Desde el año 1.999, dos veces al año, se celebran en Bruselas reuniones entre el BCE, el Consejo Europeo, la Comisión Europea y los agentes sociales: la Confederación Europea de Sindicatos (CES), el Centro Europeo de la Empresa Pública (SGI, antes CEEP), la Unión Europea de la Pequeña y Mediana Empresa (SME, antes UEAPME) y Business Europe. Es el denominado Diálogo Macro Económico.

El objetivo de estas reuniones es que los interlocutores sociales tengan una mejor comprensión de los desafíos y problemas económicos a los que se enfrenta la UE, y que formen parte de las soluciones conjuntan para superarlos.

En la última reunión, celebrada el pasado 8 de noviembre, el mensaje del Banco Central Europeo, la Comisión Europea y el Consejo Europeo fue que había que “ser muy cuidadosos en las negociaciones salariales para no trasladar el alza de precios, que es probablemente temporal. No hay que pasarse por arriba en las expectativas salariales porque eso se traduciría a su vez en una espiral de inflación y eso sería super dañino”, según señalaba Markus J. Beyrer, director general de la patronal europea Business Europe.

La verdad es que no me sorprende. Pero la pregunta que me hago es si se refieren a todos los salarios o, como siempre, quedan fuera de esas recomendaciones los grandes salarios de los directivos.

En esta reunión, según el director general de la patronal europea Business Europe, se afirmó que si se acaban produciendo subidas de salarios que no están avaladas por ganancias de la productividad, la economía acaba teniendo un problema de competitividad y de inflación. Muy bien, entonces:

¿Qué hacemos con los casi 2,5 millones de trabajadores pobres que,pese a estar empleados, no llegan a fin de mes, en España?

¿Qué hacemos con el hecho de que alrededor de uno de cada diez trabajadores europeos se encuentre ahora por debajo del umbral de riesgo de pobreza, según Eurostat?

¿Qué hacemos con el hecho de que el porcentaje de trabajadores en riesgo de pobreza haya aumentado en 16 Estados miembros de la UE entre 2010 y 2019, a pesar de que la economía mejoró durante ese periodo, según el informe realizado por la Confederación Europea de Sindicatos (CES) con datos de Eurostat?

¿Qué hacemos con el hecho de que la diferencia entre la retribución del consejero delegado de las empresas cotizadas del IBEX y el sueldo medio de las plantillas (CEO pay ratio) aumentó hasta las 99,4 veces en 2020, frente a las 78,7 veces del año 2019, según el informe de KPMG Abogados Remuneración de los consejeros de las sociedades cotizadas?
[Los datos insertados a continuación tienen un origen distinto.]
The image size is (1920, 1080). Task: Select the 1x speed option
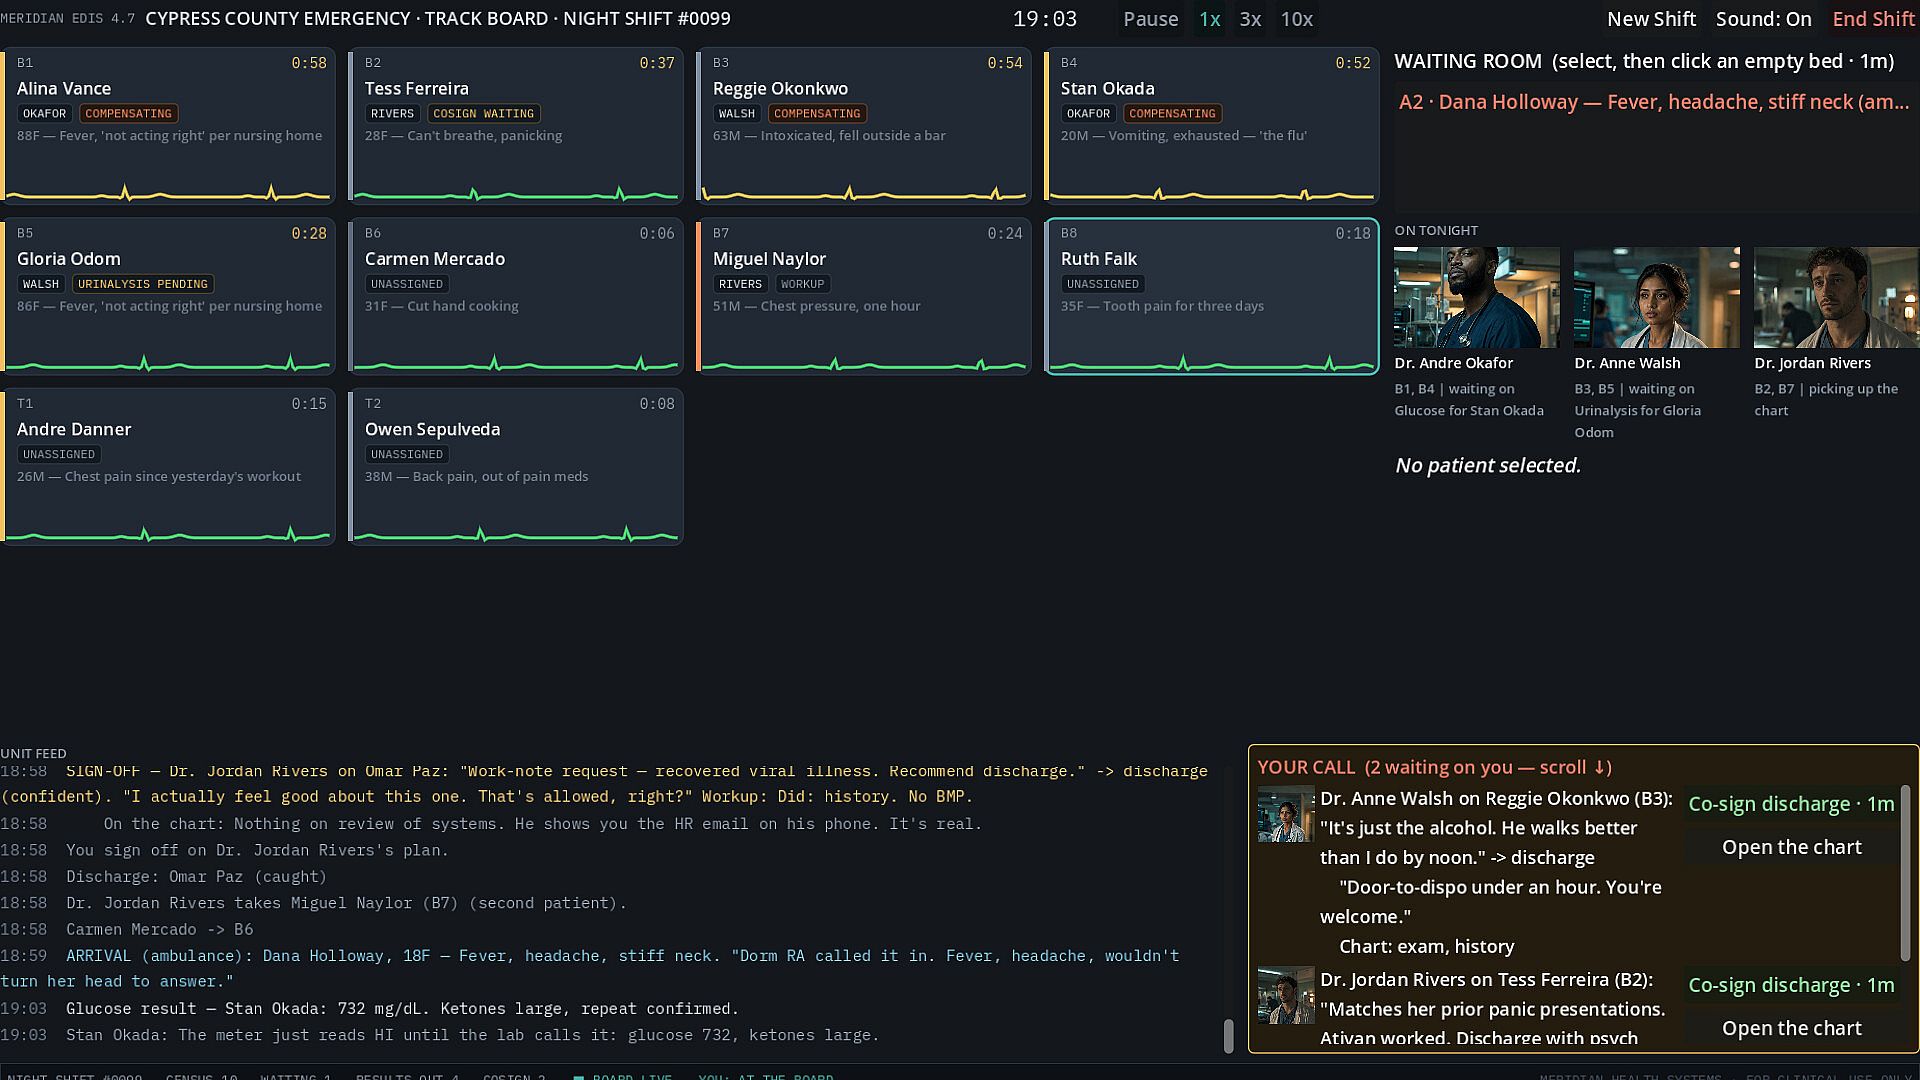1210,19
¿Qué hacemos cuando la retribución del CEO en el Ibex cayó menos en 2020 que la de los empleados, en ambos casos afectados por la COVID-19?

¿Qué hacemos cuando, como dice el informe de KPMG, “no existe ninguna correlación entre las remuneraciones satisfechas (a los consejos de administración) y la facturación de las compañías”?

¿Qué hacemos cuando, como dice el informe de KPMG, “el puesto ejecutivo donde menos correlación hay es el de Consejero Ejecutivo”?

¿Qué hacemos cuando, como dice el informe de KPMG, “no es posible explicar ni justificar las remuneraciones percibidas por los cargos del Consejo en función del tamaño y complejidad de la compañía”?

¿Qué hacemos? Pues, primero darnos cuenta de que, para algunos, cuando los salarios de los directivos suben sin estar avaladas por ganancias de la productividad, parece que no pasa nada. Solo es malo para la economía cuando se sube el salario al resto de los mortales, que solo son trabajadores y no directivos.

Y segundo, reafirmarnos en que la pobreza hay que erradicarla. Y para ello, un elemento que hay que defender es que no puede haber trabajadores pobres por tener sueldos de miseria.

Por este motivo, ante la pregunta ¿Qué hacemos? Hay que seguir reivindicando y consiguiendo incrementos de los salarios, porque la economía está creciendo, pero muchos millones de europeos no se están beneficiando de esa mejora económica en su día a día, especialmente los trabajadores menos cualificados y los jóvenes.